Still, the researchers found some similarities between sub-Saharan Africa and wealthier countries. In both cases, women evaluated their lives more highly than men, and income and education brought greater wellbeing. Likewise, those who were divorced, separated or widowed reported lower levels of wellbeing, and people with two or more kids in the house reported lower wellbeing than people with one or no children at home.
On an individual level, confidence in health-care systems varied sharply by country. Women, people with more education and those with higher incomes had more confidence in their country’s system compared to men, those with less education and lower incomes.
“This is surprising because the groups with more confidence are also more likely to experience health care and – one might have thought – to understand its weaknesses,” Deaton said. “Perhaps they simply have limited experience with which to judge the adequacy of health care available to them.”
With regards to health care exposure, the probability of ever having contact with a health care provider in the system increased with age. It was also higher for women and people who were married, had children, were more educated and were more religious. The correlation between religion and medical exposure might reflect the role of religious institutions in providing health care to the region, the researchers said.
Perceptions of Health Care Needs in Sub-Saharan Africa
One of the controversial issues in the literature and the donor community is the effect of the HIV/AIDs epidemic on health care, both before and after 2004, which saw a large increase in aid, from the U.S. President’s Emergency Plan for AIDS Relief (PEPFAR) and the Global Fund.
When asked whether health care has improved over the past five years, public perceptions did not vary according to the level of HIV prevalence in their country – except among the countries where prevalence is highest. In these countries, higher prevalence is associated with more people perceiving improvement.

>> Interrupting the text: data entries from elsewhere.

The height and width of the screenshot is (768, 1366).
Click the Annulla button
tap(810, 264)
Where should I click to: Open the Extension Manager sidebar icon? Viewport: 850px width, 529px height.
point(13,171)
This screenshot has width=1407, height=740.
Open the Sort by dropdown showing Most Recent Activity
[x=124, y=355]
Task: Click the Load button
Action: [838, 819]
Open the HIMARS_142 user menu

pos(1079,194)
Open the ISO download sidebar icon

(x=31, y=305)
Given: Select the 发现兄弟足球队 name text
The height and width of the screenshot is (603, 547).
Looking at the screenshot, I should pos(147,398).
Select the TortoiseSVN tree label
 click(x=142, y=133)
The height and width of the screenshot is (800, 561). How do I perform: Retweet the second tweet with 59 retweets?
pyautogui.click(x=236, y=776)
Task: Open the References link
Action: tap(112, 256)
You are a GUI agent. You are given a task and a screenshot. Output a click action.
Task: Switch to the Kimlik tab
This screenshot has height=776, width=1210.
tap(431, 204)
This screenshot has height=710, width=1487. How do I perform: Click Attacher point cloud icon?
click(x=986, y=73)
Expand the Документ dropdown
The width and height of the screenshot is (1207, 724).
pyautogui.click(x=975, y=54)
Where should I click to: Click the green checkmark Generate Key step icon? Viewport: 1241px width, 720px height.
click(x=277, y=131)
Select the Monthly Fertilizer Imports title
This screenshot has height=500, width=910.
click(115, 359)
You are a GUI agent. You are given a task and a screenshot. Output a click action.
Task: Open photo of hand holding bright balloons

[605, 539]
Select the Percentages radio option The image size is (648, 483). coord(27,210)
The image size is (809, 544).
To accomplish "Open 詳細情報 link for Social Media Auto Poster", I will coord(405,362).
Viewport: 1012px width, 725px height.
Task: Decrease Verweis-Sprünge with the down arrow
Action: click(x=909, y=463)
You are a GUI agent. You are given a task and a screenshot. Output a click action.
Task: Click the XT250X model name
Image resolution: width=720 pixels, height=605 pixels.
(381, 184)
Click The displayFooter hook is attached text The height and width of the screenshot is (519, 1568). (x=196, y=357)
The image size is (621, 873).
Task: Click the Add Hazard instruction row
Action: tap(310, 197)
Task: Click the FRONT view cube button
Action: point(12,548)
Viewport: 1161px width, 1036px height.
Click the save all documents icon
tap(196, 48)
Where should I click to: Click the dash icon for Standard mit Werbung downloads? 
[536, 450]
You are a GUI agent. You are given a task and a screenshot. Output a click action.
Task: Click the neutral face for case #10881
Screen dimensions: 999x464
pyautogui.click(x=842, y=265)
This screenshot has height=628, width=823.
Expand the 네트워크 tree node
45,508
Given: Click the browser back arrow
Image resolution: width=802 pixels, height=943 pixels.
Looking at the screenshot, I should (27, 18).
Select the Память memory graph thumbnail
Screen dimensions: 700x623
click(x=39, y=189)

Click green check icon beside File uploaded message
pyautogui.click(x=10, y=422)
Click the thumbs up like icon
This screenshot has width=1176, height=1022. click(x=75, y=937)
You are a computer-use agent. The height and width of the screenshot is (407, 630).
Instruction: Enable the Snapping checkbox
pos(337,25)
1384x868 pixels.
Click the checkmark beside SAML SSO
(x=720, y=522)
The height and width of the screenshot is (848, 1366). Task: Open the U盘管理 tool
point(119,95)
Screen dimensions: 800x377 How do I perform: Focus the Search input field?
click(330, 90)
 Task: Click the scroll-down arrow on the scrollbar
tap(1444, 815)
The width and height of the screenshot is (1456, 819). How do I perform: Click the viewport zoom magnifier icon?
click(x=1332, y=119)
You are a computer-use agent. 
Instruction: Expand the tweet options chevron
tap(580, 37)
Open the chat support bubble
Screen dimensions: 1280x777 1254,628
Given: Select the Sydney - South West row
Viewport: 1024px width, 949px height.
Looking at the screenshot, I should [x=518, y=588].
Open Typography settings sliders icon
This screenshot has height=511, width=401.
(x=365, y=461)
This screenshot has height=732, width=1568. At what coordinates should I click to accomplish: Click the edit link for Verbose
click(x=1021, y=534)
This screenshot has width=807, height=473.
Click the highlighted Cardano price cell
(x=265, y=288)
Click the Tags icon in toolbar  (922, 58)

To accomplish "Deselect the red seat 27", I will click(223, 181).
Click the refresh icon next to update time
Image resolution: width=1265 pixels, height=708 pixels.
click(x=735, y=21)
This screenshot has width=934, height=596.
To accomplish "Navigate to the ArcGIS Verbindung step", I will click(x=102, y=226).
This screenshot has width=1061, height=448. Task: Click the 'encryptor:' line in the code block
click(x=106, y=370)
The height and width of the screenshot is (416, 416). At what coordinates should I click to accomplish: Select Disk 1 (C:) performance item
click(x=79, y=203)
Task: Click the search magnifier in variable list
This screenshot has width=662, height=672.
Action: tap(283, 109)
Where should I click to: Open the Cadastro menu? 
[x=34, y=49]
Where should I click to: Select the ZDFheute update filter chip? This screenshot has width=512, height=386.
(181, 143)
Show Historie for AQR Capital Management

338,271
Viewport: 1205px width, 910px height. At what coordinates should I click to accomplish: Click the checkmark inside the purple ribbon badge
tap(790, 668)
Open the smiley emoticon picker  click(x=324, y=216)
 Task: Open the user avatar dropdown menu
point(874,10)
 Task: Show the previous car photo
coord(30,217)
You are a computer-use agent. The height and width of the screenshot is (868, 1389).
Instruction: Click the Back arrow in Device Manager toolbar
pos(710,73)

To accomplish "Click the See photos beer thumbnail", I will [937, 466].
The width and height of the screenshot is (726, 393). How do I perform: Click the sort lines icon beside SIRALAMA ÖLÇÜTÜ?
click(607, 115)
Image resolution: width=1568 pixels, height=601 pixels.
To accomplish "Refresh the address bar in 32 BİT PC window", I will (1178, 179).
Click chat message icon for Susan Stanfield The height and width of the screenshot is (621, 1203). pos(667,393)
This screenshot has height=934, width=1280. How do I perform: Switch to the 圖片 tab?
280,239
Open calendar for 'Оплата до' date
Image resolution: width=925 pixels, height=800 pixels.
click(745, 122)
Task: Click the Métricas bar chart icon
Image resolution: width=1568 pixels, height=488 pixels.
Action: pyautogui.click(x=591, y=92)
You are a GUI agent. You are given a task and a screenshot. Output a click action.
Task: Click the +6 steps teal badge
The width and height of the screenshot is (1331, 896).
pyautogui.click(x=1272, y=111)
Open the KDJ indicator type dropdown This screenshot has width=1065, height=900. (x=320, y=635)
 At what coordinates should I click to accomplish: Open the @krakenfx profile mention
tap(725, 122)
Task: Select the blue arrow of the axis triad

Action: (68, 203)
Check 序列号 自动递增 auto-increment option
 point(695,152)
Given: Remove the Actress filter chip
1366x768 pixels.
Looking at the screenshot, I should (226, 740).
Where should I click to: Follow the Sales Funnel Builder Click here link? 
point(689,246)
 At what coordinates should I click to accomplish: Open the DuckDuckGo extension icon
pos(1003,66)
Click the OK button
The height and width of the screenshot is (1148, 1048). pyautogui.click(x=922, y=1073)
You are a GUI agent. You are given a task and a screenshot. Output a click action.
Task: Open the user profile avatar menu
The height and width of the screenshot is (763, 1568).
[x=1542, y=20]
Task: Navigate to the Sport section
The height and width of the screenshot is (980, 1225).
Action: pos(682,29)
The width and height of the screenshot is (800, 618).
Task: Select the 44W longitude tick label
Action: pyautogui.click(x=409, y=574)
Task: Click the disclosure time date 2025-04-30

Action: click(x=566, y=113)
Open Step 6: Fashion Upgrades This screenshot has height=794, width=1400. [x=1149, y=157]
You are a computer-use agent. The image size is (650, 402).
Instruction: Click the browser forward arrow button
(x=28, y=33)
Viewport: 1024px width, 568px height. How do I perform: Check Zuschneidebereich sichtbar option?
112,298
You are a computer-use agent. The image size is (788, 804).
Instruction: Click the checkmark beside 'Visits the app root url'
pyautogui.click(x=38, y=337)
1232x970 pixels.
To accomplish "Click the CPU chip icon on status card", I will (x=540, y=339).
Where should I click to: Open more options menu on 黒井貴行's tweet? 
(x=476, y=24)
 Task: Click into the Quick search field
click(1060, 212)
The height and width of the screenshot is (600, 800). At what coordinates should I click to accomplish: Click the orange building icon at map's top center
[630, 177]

“It is possible that the first phase of the HIV/AIDS epidemic … and the subsequent expansion of antiretroviral therapy – which helps to suppress and stop HIV – has been complementary with improvement in some other categories of health provision,” Deaton said.
But while health aid has increased to sub-Saharan Africa from high-income countries, residents there do not view health care as a top policy priority. Instead, 31 percent of people picked new jobs as their top concern, and 21 percent picked improving agriculture. Tackling corruption was next at 14.4 percent. Education and health care were chosen by 13.6 percent and 13.5 percent, respectively. Providing electricity was picked by only 6.3 percent.
When drawing comparisons between the groups, the researchers found that the people who prioritized agriculture also valued new jobs. These choices share an underlying factor: the importance of better livelihoods.
Still, when looking for a connection between prioritizing health care and HIV prevalence, the researchers find none. For sub-Saharan Africans, HIV/AIDS ranks third after poverty reduction and hunger reduction – and ahead of providing more jobs, reducing child mortality, among others. As noted, countries with the highest HIV rates also had the most advanced health care systems at the start of the epidemic. Therefore, people there may feel their governments are already paying enough attention to health care.
“Of course, just because people in sub-Saharan Africa do not see health care as the highest priority does not mean that aid agencies are incorrect to prioritize it,” Deaton said. “People in the region may be poorly informed or after centuries of high morbidity, they may not believe the government or anyone else is capable of providing meaningful relief. But even if they are well informed, it might also be the case that aid agencies believe – correctly or not – that they are more effective at saving lives than at generating economic growth.”